Gallery curator Karen Levitov describes “Traces,” the newest art exhibition on display at the Paul W. Zuccaire Gallery in the Staller Center for the Arts, as “hauntingly beautiful.”

After showcasing work from feminist art group Guerrilla Girls, the gallery has now brought in another female artist, Lorna Bieber. Her solo exhibition, “Traces,” features montages and murals of black and white photographs of insects, birds and other animals, altered by Bieber in her own unique way.

Though her work revolves around photographs, Bieber did not study photography. She instead got her start working in Newsweek’s art department. She would sift through stacks of photos thrown out and take them home to recreate images, according to a video displayed in the exhibition titled, “Meet the Artist.”

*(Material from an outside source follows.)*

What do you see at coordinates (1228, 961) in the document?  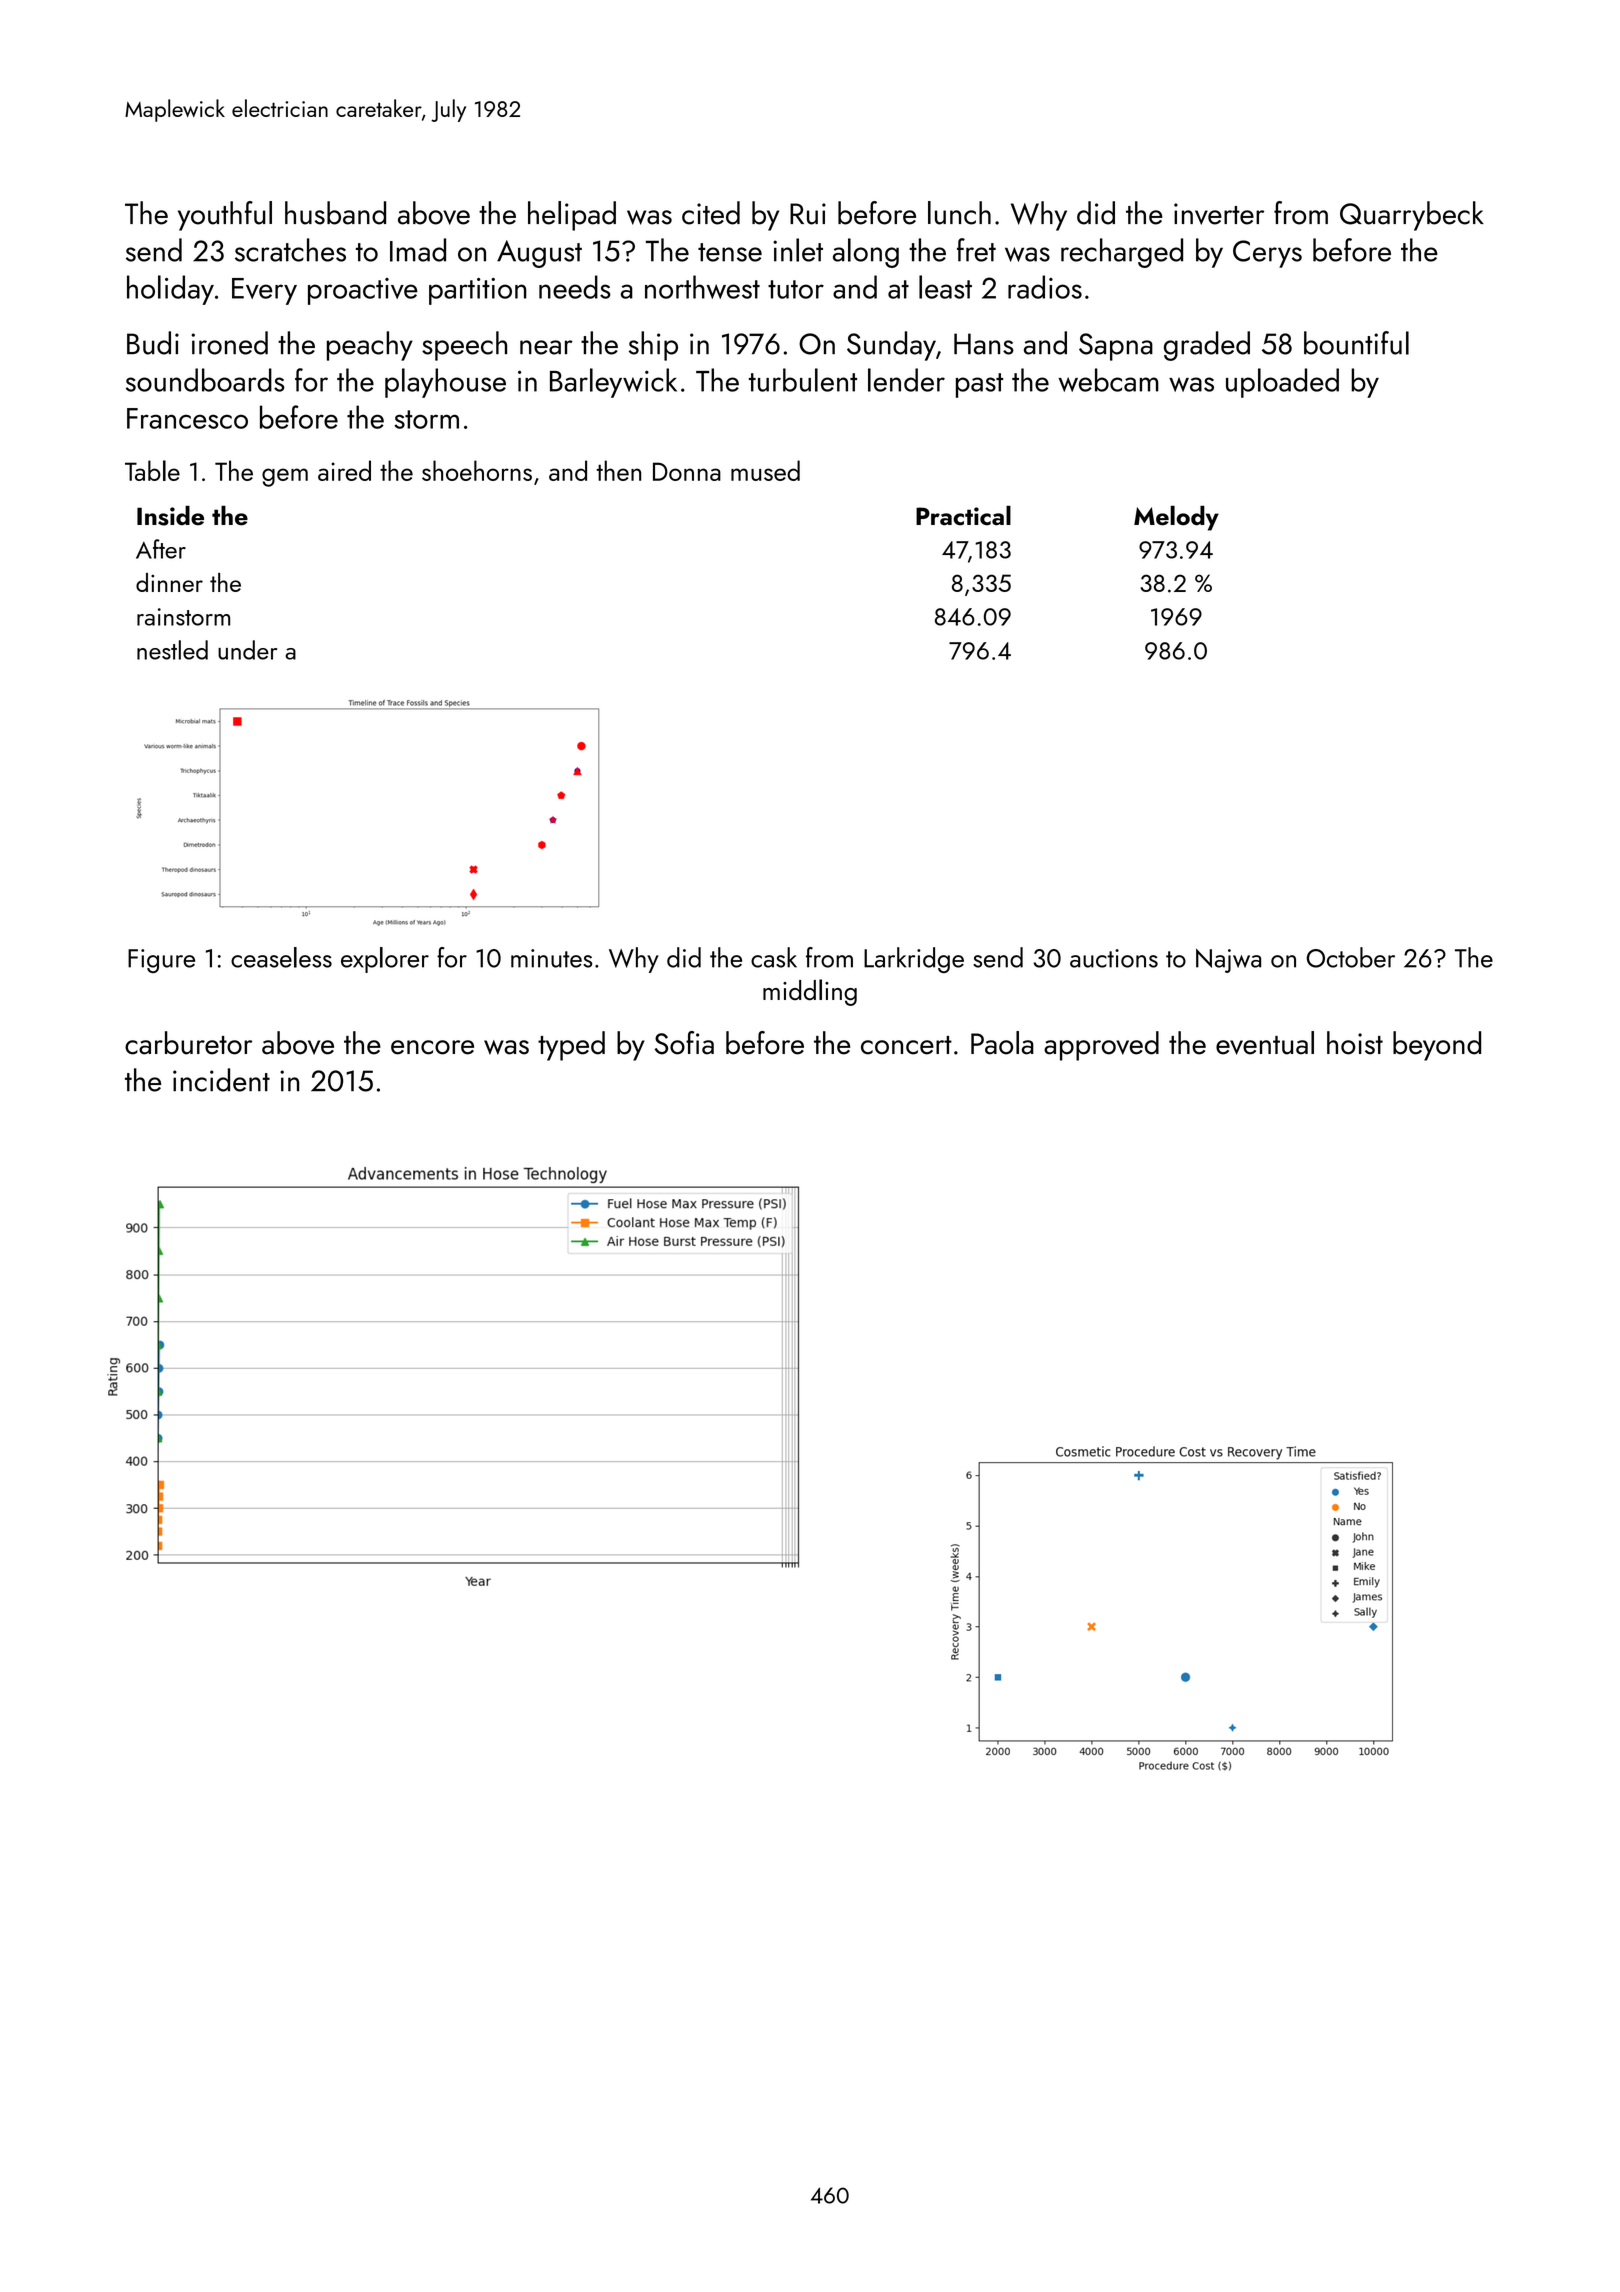 I see `Najwa` at bounding box center [1228, 961].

“It really is technique in service of the emotion” she said.

In order to create these telling pieces, Bieber first finds a set of photos and manipulates them through photocopying and “collaging” to create something entirely unique. These grainy images are then turned into either monochromatic murals or large montages of individual images featured side by side.

The photo manipulation is not meant to take away from the photograph itself, but rather to make the viewer think as opposed to looking for a story, suggests Levitov in the exhibit’s program. Some parts of the pieces may be blurred, while in others, each feature is clearly defined.

Bieber's work has tremendous detail. EVAN YUSON/THE STATESMAN

Bieber’s montages have a tremendous amount of detail. EVAN YUSON/THE STATESMAN

The montages are composed of nature-based subjects such as birds, insects, clouds and trees, while the murals offer a much closer view of each individual object. “Bird/Chest” is the straightforward title of a mural that provides an up-close look at the chest of a bird.

One of the largest pieces on display is a tapestry that stretches from the floor to the gallery’s high ceiling. The tapestry, created in 2014 and 2015, follows the same pattern as Bieber’s other works, with high contrast backgrounds, butterflies and flowers dominating the piece.

“I would never get bored of looking at this,” Anamaria Salobo, a freshman economics major who was observing the tapestry, said.

If you are interested in seeing Bieber’s artwork for yourself, the free exhibit will be open to the public through Dec. 18.